🤖 AI Summary
This work addresses the significant sim-to-real domain gap in existing event-based motion estimation methods, which heavily rely on synthetic data. The authors propose TETO, a novel framework that, for the first time, leverages only 25 minutes of unlabeled real-world event data to transfer motion knowledge from a pretrained RGB tracker via teacher-student knowledge distillation. By integrating motion-aware data filtering and query sampling strategies, TETO effectively disentangles object motion from camera ego-motion. The method jointly predicts point trajectories and optical flow, which are then used to condition a video diffusion Transformer for high-quality intermediate frame interpolation.
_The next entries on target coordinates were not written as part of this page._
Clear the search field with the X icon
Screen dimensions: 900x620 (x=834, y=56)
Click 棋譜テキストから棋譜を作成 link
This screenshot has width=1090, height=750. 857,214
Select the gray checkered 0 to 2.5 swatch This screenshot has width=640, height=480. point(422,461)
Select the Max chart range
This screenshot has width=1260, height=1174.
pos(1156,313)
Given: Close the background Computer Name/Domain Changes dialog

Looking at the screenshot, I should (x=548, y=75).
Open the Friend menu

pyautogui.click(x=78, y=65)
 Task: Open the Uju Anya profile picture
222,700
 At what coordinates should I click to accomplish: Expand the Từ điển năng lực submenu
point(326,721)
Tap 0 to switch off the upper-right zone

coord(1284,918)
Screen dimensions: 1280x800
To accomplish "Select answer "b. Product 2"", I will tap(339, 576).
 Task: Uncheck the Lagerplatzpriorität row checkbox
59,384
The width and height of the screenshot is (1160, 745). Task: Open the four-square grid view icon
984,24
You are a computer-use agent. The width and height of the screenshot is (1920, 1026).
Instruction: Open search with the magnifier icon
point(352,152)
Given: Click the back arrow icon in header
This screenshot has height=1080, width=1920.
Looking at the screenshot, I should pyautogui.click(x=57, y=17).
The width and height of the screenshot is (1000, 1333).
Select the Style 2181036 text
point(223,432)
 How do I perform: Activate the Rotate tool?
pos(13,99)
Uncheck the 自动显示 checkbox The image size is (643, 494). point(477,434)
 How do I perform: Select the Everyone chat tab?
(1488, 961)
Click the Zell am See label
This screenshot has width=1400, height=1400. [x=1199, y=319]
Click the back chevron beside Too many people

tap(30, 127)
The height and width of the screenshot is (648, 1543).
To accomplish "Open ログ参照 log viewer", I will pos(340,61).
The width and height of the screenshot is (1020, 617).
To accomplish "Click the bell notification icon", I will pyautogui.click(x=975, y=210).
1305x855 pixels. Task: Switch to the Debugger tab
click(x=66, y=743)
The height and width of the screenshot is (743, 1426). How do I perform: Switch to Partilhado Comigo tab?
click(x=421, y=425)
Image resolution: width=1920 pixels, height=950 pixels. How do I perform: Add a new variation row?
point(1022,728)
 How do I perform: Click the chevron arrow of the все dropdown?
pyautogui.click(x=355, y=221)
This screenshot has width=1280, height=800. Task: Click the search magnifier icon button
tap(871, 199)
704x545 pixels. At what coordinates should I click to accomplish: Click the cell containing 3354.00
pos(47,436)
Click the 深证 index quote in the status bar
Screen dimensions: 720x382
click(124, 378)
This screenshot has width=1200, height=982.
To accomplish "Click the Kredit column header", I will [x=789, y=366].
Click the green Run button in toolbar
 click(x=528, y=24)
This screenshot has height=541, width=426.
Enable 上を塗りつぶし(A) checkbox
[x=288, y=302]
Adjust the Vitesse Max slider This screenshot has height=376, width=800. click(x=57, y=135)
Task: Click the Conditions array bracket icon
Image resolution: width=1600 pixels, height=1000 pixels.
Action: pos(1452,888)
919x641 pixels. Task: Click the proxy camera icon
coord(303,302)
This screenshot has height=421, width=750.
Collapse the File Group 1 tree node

Evaluated on EVIMO2 and DSEC, TETO achieves state-of-the-art performance in point tracking and optical flow estimation, and substantially improves video interpolation quality on BS-ERGB and HQ-EVFI benchmarks.
📝 Abstract
Event cameras capture per-pixel brightness changes with microsecond resolution, offering continuous motion information lost between RGB frames. However, existing event-based motion estimators depend on large-scale synthetic data that often suffers from a significant sim-to-real gap. We propose TETO (Tracking Events with Teacher Observation), a teacher-student framework that learns event motion estimation from only $\sim$25 minutes of unannotated real-world recordings through knowledge distillation from a pretrained RGB tracker. Our motion-aware data curation and query sampling strategy maximizes learning from limited data by disentangling object motion from dominant ego-motion. The resulting estimator jointly predicts point trajectories and dense optical flow, which we leverage as explicit motion priors to condition a pretrained video diffusion transformer for frame interpolation. We achieve state-of-the-art point tracking on EVIMO2 and optical flow on DSEC using orders of magnitude less training data, and demonstrate that accurate motion estimation translates directly to superior frame interpolation quality on BS-ERGB and HQ-EVFI.